Aline citou Magda Soares e Paulo Freire como autores importantes que foram resgatados e discutidos no Programa. Com a primeira autora ela aprendeu as práticas sociais de leitura e escrita (SOARES, 1998). Além dessa perspectiva do uso social da língua, tornando a aprendizagem enquanto sistema de vida, comunicação e relacionamento social, referenciou-se também em Freire (2011) a partir da premissa do sujeito autônomo e transformador, fomentando uma visão mais comunitária e grupal para o processo de alfabetização. Segundo ela, esses autores foram importantes para a compreensão do significado de libertação e inclusão social pela via da educação. Aline conhecia o conceito de mediação antes do Pacto, sem aprofundamento, mas “faltavam alguns subsídios”. Antes de conhecer o Programa, ela pedia a uma colega mais experiente para orientá-la em algumas práticas de intervenção. A passagem pelo Pacto teve um efeito positivo sobre a sua prática profissional e sobre o planejamento das suas intervenções. Não precisou mais recorrer frequentemente à colega. A sua compreensão sobre a mediação pedagógica mudou, além de sua relação com o trabalho: “olhar, orientar o aluno de forma mais prazerosa”. A participação do aluno e seu engajamento em sala de aula passaram a ser levados em consideração de forma mais efetiva e consciente: “levar eles a investigar também” (sic).

Conceituar mediação não é tarefa fácil, considerando que é um conceito ao mesmo tempo procedimental e atitudinal. Por isso recorre-se, comumente, às situações práticas para expressar o conceito e sua “aplicabilidade”. Possivelmente em virtude disso, as participantes desta pesquisa consideraram que a formação continuada no Pacto favoreceu essa compreensão, pois puderam trabalhar e discutir autores, planejamento, atuação e mediação com muito mais profundidade. O Programa favoreceu o planejamento das aulas, a compreensão de conceitos: “Não é que antes eu não planejasse, eu planejava o todo. E agora é o planejamento mais detalhado, é uma atividade específica para o aluno que tem um nível de escrita diferente” (Aline).
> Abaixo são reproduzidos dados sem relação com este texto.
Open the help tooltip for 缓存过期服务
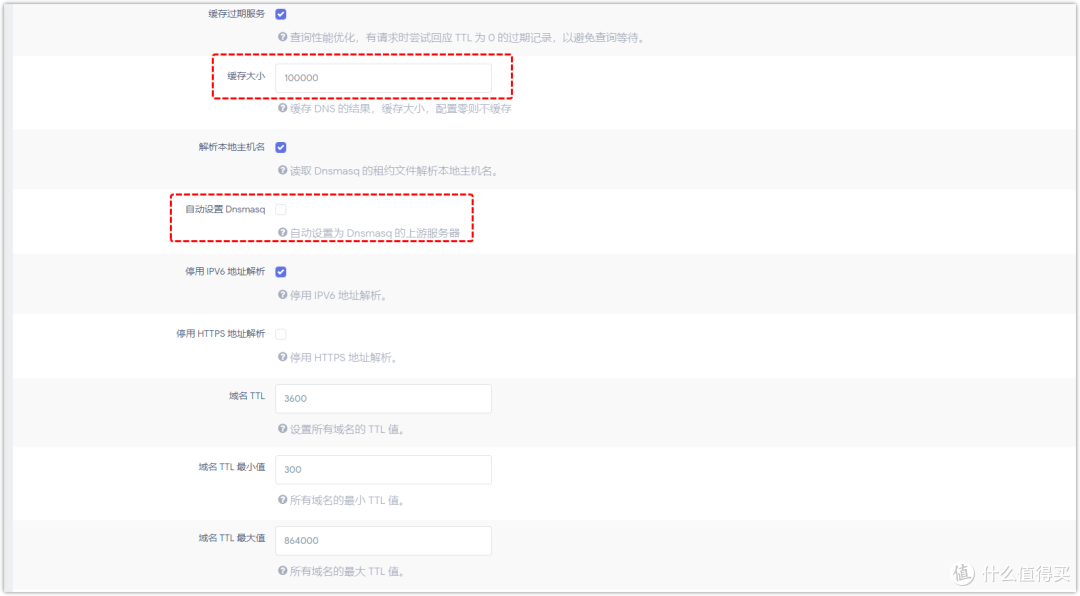click(281, 37)
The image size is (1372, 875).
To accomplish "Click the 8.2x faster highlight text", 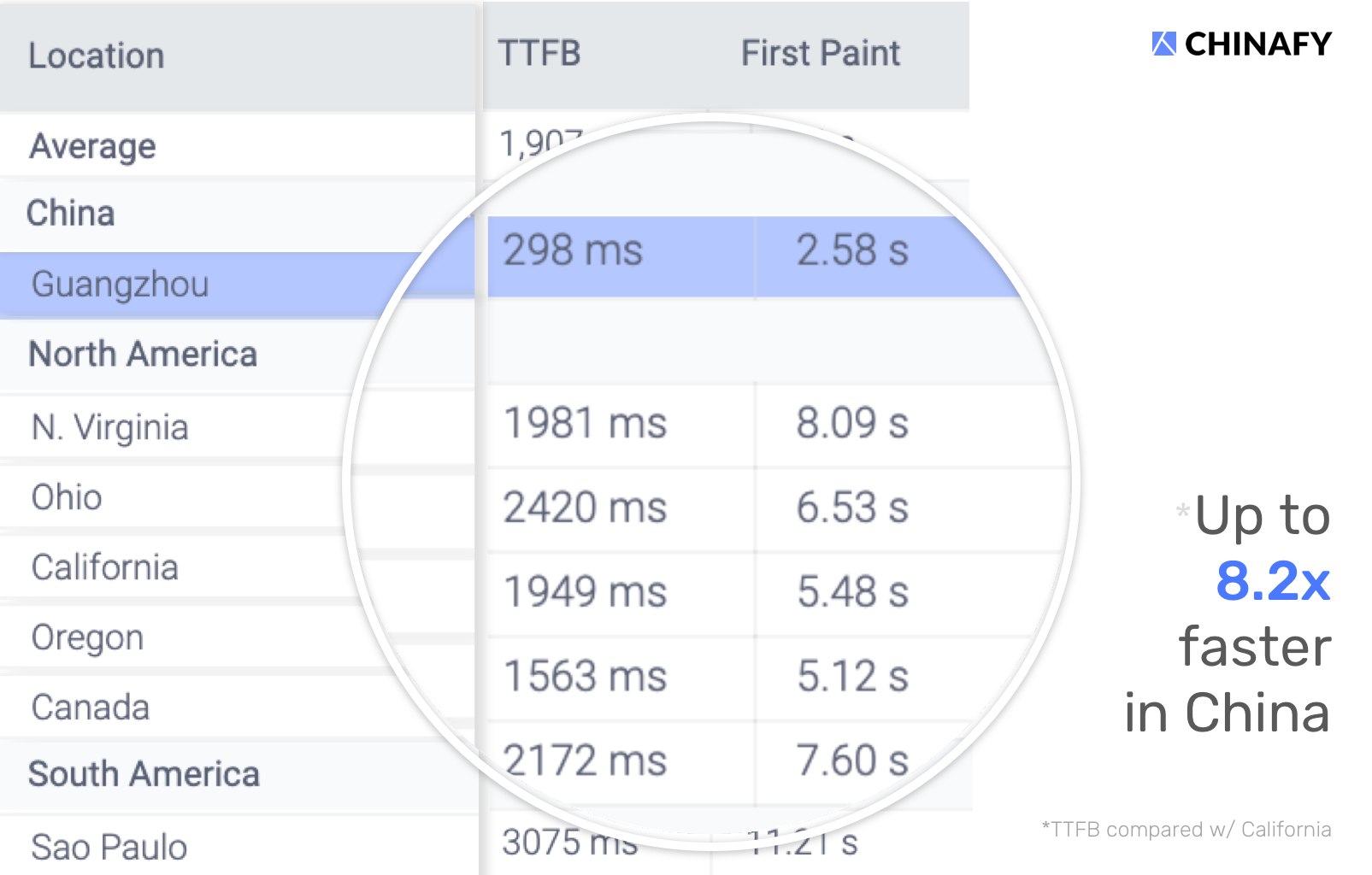I will [x=1272, y=581].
Aline apresentou dois outros significados mediacionais em seu discurso que foram os de orientar o aluno de forma mais prazerosa e levar o aluno a se questionar/investigar. Esses significados corroboraram a concepção de vários teóricos, pois traziam a perspectiva de um sujeito autônomo capaz de construir, transformar e buscar o conhecimento (FREIRE, 2011).

Além disso, sublinha a função social da leitura e escrita como elementos que promovem sentido à aprendizagem do aluno (SOARES, 1998).